__To be done__: Offset every coordinate in the answers by 93, and write out the material again in full from its first line up to and including the line with "pyautogui.click(x=173, y=354)". Leave all other text as it is.

:: Listed records

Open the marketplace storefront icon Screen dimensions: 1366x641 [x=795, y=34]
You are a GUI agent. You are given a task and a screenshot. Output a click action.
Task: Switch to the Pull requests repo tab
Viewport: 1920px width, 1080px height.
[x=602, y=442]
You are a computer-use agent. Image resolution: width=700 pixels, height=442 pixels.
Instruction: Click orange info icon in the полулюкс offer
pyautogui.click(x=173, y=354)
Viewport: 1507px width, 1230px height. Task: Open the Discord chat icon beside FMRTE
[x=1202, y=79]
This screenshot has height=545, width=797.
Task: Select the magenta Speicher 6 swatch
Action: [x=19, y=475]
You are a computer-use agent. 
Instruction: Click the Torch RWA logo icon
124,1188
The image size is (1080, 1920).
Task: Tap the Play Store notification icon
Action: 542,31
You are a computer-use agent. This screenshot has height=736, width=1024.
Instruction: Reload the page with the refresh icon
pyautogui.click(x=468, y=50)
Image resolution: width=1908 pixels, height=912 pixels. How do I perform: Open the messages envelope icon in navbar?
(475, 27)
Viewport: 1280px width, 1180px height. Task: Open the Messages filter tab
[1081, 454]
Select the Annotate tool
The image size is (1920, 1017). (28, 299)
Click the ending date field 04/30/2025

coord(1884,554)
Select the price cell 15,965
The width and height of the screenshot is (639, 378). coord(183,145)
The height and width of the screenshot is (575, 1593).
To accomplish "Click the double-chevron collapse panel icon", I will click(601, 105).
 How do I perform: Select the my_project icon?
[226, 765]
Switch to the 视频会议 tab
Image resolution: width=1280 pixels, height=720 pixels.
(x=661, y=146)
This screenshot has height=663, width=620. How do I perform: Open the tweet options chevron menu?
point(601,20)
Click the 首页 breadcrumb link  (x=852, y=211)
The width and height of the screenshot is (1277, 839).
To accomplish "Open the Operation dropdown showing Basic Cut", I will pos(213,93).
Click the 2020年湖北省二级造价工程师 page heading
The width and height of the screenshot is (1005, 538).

::::

__Answer for the task__:
Open the marketplace storefront icon Screen dimensions: 1366x641 [x=888, y=127]
You are a GUI agent. You are given a task and a screenshot. Output a click action.
Task: Switch to the Pull requests repo tab
Viewport: 1920px width, 1080px height.
[x=695, y=535]
You are a computer-use agent. Image resolution: width=700 pixels, height=442 pixels.
Instruction: Click orange info icon in the полулюкс offer
pyautogui.click(x=266, y=447)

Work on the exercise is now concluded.